Consider this picture. Are A and B the same shade of grey? Of course not… 


Image result for optical illusion grey square

But, if you follow this link, you will see that in fact they are.

And what do you see in this image? (Which is just one of many ambiguous images)

Image result for ambiguous illusions

So we can’t trust what we see… Why? Isn’t reality real? Well, it is, but we come to see and understand reality based on who we are and what we have experienced (our “thrownness”). As we experience the world, we build our own unique ideas about what we are perceiving. If our perception can be ambiguous for a simple image, how much more complex will it be when we consider the influences of culture, family and all the many experiences and influences we have that form us. 

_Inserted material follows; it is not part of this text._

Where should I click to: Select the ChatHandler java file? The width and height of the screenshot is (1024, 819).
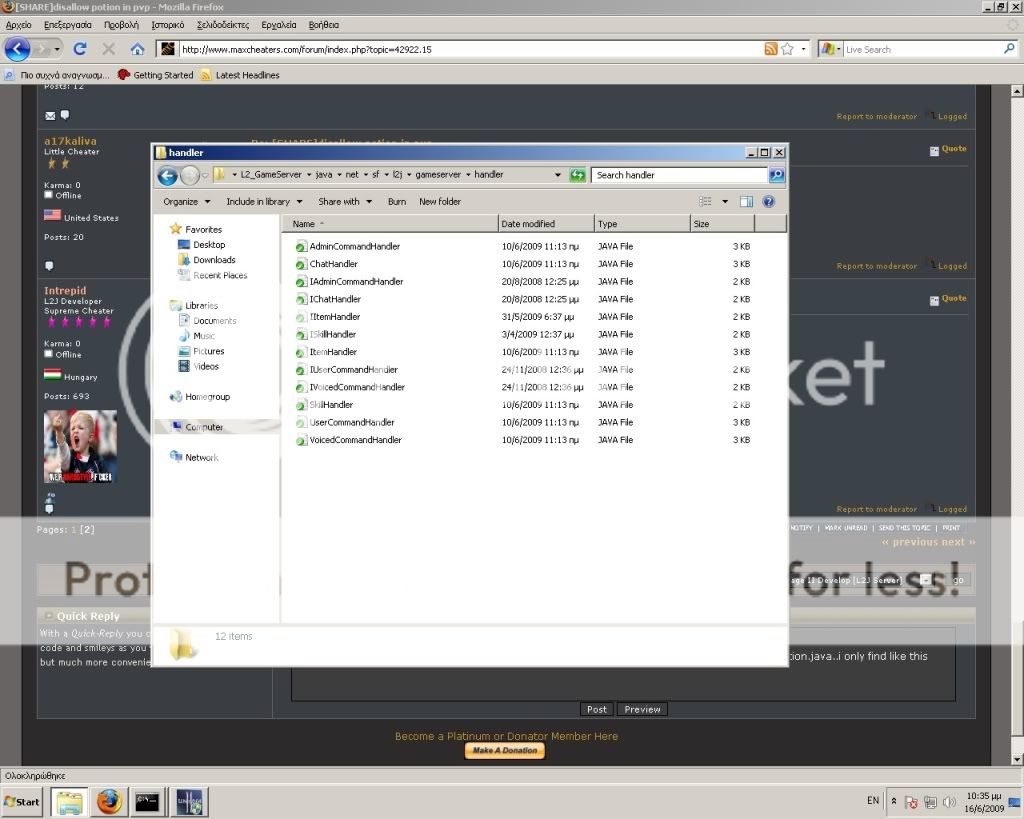pyautogui.click(x=333, y=264)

This means that learning will always be a unique experience for each and every student in the class, and the teacher. Put more formally: 

The learner selects and transforms information, constructs hypotheses, and makes decisions, relying on a cognitive structure to do so. Cognitive structure provides meaning and organization to experiences and allows the individual to “go beyond the information given”. (This is a basic summary of Bruner’s ideas).


So what does this mean for us as teachers:

  • Take into account the experiences and contexts that students bring with them to the classroom.
  • Teach to where the particular student is in terms of their life and understanding.
  • Teach so as to facilitate extrapolation and/or filling in the gaps, allowing the student to build her own understanding of the concepts.